:: PROBLEM REQUIREMENTS ::
For the entries below, the expected answer is the line with "The height and width of the screenshot is (364, 589).", the line with "You are a computer-use", and every line between them, exactly as written, and nothing more.

:: EXCERPTED RECORDS ::
== Segment start ==

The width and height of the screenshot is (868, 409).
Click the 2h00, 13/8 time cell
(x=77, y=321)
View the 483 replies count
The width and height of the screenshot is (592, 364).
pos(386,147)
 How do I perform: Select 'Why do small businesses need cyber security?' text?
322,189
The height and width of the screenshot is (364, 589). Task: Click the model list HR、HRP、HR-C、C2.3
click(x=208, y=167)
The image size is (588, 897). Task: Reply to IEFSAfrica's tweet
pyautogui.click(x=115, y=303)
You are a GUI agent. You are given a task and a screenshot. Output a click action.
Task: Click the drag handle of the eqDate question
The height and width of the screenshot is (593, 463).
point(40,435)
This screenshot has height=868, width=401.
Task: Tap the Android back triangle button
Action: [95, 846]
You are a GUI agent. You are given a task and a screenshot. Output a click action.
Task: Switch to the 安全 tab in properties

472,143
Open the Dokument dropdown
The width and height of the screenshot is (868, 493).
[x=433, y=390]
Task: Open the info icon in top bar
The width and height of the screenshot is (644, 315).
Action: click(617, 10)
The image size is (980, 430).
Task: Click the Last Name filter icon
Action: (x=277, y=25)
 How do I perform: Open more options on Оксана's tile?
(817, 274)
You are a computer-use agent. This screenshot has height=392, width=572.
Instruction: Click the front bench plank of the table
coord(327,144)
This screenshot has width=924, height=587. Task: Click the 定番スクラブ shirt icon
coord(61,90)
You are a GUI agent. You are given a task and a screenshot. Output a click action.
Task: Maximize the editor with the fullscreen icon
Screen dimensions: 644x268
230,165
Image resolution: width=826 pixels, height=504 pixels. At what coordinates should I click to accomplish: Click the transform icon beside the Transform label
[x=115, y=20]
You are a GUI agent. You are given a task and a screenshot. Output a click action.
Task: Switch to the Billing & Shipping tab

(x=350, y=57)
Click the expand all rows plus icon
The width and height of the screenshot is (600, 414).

== Segment end ==

:: RESULT ::
The height and width of the screenshot is (364, 589). Task: Click the model list HR、HRP、HR-C、C2.3
click(x=208, y=167)
The image size is (588, 897). Task: Reply to IEFSAfrica's tweet
pyautogui.click(x=115, y=303)
You are a GUI agent. You are given a task and a screenshot. Output a click action.
Task: Click the drag handle of the eqDate question
The height and width of the screenshot is (593, 463).
point(40,435)
This screenshot has height=868, width=401.
Task: Tap the Android back triangle button
Action: [95, 846]
You are a GUI agent. You are given a task and a screenshot. Output a click action.
Task: Switch to the 安全 tab in properties

472,143
Open the Dokument dropdown
The width and height of the screenshot is (868, 493).
[x=433, y=390]
Task: Open the info icon in top bar
The width and height of the screenshot is (644, 315).
Action: click(617, 10)
The image size is (980, 430).
Task: Click the Last Name filter icon
Action: (x=277, y=25)
 How do I perform: Open more options on Оксана's tile?
(817, 274)
You are a computer-use agent. This screenshot has height=392, width=572.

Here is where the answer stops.